Professor Tatsushi Toda of the Graduate School of Medicine, the University of Tokyo, and Dr. Takeshi Uenaka of the Department of Neurology, Graduate School of Medicine, Kobe University have approved the drug for malignant melanoma by analysis using a drug database. It has been found that double phenib, which has been used, has the potential to suppress the progression of Parkinson's disease.
Parkinson's disease is a progressive intractable neurological disease that presents with motor symptoms such as tremors of limbs and gait disturbance due to a decrease in dopaminergic neurons in the brain. It is said to occur in 65 to 1% of people over the age of 2 and is one of the most common neurodegenerative diseases in the world, but a radical therapeutic drug that suppresses its progression has not yet been found.
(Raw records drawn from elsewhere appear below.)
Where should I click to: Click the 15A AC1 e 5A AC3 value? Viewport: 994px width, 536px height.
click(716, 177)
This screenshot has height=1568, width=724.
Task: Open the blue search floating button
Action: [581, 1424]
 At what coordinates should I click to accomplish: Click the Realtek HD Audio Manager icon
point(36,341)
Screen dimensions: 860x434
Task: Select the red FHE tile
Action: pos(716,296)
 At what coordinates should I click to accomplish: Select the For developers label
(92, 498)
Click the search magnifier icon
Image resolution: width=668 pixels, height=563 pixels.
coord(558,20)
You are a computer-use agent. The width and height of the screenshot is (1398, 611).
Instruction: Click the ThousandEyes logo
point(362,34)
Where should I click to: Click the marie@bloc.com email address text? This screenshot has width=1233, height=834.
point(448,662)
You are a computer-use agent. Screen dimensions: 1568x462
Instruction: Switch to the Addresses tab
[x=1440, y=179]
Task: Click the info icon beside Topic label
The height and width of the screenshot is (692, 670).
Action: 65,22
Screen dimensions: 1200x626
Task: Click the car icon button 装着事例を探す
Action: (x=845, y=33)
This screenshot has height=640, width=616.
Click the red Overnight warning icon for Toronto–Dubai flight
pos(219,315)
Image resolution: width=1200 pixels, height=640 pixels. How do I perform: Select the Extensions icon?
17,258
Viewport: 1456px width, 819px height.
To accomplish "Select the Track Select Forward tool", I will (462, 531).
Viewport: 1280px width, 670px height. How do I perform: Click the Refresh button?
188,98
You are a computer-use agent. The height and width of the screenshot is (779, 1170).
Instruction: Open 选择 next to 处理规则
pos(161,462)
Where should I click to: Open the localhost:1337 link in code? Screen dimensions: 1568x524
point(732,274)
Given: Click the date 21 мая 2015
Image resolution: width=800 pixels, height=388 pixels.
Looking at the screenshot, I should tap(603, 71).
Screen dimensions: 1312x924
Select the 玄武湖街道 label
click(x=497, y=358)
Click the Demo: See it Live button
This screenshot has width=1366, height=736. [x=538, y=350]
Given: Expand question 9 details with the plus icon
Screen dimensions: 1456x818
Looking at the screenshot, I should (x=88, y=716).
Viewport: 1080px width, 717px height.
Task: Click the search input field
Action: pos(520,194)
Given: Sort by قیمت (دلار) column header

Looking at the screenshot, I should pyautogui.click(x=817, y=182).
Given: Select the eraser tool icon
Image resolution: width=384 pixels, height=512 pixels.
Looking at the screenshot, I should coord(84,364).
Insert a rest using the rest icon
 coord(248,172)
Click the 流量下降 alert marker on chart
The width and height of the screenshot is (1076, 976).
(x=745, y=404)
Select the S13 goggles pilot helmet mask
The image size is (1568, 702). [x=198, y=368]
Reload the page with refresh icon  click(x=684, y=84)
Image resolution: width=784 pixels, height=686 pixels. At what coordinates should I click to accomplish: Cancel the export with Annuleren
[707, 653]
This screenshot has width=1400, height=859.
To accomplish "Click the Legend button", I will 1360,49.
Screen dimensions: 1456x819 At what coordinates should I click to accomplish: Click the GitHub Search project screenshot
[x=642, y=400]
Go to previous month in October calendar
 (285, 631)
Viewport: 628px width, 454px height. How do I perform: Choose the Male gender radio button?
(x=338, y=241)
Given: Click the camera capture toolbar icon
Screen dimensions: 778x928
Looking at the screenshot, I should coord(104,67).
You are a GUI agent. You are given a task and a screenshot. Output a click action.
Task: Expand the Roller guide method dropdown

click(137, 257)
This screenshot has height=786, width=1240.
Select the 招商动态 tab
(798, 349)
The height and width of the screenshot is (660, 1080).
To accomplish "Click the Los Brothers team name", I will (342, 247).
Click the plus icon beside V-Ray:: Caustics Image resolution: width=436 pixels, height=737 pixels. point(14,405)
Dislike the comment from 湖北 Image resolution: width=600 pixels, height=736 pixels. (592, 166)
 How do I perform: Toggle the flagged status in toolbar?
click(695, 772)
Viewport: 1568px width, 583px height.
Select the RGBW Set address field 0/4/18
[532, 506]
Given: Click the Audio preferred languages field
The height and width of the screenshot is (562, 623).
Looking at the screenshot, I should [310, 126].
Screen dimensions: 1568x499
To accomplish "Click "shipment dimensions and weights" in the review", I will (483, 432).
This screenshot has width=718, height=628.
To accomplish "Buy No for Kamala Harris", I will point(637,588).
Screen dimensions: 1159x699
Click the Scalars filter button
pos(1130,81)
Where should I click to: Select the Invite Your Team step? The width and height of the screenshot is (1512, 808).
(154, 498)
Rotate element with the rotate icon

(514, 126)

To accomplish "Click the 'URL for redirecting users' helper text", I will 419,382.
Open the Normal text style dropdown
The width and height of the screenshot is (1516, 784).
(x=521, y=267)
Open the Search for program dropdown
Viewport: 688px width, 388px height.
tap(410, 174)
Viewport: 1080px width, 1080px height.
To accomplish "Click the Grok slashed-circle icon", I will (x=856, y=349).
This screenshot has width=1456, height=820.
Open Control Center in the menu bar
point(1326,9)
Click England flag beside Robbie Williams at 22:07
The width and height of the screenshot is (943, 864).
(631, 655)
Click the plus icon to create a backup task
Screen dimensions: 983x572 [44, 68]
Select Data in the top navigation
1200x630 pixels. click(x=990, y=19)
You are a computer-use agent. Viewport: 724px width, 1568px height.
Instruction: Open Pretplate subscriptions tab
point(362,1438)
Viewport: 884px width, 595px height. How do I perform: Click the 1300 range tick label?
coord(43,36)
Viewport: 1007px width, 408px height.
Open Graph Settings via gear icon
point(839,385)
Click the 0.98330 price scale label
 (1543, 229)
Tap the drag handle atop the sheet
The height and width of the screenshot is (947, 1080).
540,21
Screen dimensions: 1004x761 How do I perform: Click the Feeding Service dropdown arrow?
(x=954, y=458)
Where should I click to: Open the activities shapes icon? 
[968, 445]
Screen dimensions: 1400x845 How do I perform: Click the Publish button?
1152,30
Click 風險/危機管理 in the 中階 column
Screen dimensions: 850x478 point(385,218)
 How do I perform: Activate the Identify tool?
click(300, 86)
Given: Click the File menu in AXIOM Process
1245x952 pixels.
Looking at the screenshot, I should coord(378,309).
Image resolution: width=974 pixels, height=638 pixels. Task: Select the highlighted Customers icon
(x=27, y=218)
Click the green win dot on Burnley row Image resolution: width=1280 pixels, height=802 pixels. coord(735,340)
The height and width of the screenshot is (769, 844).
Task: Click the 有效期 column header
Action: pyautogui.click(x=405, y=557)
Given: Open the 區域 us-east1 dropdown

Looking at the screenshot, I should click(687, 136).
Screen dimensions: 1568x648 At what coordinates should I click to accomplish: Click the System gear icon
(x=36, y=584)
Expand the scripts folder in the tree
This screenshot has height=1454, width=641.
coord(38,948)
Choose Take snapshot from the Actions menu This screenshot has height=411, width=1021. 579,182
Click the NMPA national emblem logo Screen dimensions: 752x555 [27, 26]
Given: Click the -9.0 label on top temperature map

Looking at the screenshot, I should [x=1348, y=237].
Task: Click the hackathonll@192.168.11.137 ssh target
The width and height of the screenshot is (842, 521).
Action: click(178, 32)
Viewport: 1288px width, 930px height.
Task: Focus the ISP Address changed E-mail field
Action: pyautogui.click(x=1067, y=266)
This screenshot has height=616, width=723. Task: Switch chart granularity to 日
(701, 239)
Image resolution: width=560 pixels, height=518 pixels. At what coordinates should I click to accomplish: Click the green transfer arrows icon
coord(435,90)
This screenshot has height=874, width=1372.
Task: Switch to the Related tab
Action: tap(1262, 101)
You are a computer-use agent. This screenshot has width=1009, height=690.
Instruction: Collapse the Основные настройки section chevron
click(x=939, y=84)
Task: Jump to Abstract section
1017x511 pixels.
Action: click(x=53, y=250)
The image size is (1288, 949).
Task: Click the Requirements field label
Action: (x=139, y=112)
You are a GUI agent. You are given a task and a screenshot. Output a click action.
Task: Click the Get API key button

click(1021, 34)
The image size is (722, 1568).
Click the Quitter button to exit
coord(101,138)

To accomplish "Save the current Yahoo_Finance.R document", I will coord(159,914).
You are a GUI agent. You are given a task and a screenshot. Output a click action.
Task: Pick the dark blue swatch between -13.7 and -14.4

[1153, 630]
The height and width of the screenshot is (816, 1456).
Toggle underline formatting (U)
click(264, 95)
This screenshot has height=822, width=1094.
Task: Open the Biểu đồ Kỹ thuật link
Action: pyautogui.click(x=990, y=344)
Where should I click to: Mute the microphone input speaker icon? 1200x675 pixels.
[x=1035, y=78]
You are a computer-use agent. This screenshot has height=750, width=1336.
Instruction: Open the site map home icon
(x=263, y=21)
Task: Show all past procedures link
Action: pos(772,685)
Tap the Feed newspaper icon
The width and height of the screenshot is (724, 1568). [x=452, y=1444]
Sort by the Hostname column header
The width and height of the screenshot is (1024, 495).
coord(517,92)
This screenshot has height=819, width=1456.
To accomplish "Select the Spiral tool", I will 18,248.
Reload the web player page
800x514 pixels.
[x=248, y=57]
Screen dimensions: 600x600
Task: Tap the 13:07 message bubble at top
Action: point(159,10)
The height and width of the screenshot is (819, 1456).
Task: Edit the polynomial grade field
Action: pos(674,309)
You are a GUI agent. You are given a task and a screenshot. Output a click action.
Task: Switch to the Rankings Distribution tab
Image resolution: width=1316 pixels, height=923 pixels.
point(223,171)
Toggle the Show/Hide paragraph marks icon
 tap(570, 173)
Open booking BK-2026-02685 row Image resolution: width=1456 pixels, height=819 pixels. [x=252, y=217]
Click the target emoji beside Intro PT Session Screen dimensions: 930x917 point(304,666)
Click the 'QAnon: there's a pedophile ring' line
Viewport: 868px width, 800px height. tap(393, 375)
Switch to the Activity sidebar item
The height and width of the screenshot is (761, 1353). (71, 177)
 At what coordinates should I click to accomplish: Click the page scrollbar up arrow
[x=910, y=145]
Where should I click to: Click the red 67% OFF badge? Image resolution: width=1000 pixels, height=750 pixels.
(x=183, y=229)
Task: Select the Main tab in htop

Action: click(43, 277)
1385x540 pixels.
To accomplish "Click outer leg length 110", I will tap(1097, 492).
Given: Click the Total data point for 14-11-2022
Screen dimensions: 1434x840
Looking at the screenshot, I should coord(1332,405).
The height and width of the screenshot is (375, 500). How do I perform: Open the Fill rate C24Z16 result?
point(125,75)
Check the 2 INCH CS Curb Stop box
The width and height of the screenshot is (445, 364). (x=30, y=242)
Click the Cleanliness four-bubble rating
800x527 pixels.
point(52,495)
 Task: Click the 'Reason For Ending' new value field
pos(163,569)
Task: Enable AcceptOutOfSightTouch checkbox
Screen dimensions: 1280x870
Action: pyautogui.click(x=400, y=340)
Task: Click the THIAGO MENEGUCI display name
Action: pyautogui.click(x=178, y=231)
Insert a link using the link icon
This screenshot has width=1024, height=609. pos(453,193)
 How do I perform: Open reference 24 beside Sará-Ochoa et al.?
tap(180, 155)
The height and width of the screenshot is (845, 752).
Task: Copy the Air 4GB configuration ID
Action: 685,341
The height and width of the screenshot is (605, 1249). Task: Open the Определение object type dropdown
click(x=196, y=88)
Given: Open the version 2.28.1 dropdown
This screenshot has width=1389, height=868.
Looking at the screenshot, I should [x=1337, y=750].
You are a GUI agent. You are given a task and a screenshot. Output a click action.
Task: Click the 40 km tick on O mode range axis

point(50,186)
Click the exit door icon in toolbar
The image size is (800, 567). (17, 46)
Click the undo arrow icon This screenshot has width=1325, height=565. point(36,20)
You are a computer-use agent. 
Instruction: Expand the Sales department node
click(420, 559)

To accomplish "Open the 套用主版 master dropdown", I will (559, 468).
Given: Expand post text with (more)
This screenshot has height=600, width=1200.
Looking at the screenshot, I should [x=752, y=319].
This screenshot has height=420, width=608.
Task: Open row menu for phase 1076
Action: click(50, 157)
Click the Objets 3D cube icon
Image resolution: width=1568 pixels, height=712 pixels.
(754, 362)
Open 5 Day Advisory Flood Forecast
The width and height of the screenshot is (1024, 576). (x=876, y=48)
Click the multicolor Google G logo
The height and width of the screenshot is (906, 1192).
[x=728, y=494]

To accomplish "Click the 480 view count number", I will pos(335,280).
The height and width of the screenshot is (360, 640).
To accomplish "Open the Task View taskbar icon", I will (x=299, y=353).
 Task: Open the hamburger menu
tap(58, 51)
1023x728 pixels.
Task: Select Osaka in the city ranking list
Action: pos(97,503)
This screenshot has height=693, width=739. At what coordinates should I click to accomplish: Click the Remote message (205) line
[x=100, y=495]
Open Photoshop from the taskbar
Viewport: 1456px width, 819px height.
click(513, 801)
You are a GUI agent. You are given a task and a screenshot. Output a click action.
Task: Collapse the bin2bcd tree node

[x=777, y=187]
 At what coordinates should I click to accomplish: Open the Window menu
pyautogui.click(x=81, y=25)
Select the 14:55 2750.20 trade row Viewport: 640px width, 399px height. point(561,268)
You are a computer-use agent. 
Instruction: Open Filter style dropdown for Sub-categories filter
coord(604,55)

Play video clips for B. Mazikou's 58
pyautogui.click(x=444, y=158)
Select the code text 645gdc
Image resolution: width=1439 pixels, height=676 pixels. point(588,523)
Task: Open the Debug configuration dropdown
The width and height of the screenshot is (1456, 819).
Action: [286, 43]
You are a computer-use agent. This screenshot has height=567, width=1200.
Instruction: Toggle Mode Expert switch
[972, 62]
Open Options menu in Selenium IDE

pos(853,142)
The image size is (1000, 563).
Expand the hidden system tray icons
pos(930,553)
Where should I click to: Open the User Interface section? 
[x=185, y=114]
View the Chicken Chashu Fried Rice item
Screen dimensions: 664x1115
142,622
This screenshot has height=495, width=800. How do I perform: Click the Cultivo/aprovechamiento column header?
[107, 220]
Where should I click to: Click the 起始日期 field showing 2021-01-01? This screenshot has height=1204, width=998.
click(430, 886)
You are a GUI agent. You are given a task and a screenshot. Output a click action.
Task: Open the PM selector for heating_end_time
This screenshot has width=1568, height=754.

Professor Toda et al. Focused on the drug screening method developed by Professor Zuizo Okada of Osaka University in 2014.This is a method that utilizes the results of genome-wide association studies and a database of drug databases and protein-protein interactions to find new drugs that can be used for other diseases from among drugs that have already been approved for a specific disease. ) To identify new therapeutic agents.In this analysis, drugs approved for 57 other diseases were identified as potential therapeutic agents for Parkinson's disease.
Verification in Parkinson's disease models of cultured cells and mice using the identified candidate drugs revealed that dabrafenib suppresses neurotoxicity-induced cell death and suppresses dopaminergic nerve cell death in Parkinson's disease. It has been shown that it has the potential to curb the progression of the disease.
It takes enormous cost and time to develop a drug from scratch and put it on the market (1 billion yen per drug, 1000 years on average).Dabrafenib, an already approved drug, is expected to reduce the cost and time to clinical application.In the future, we plan to proceed with research on the most appropriate dosage and administration method for patients with Parkinson's disease.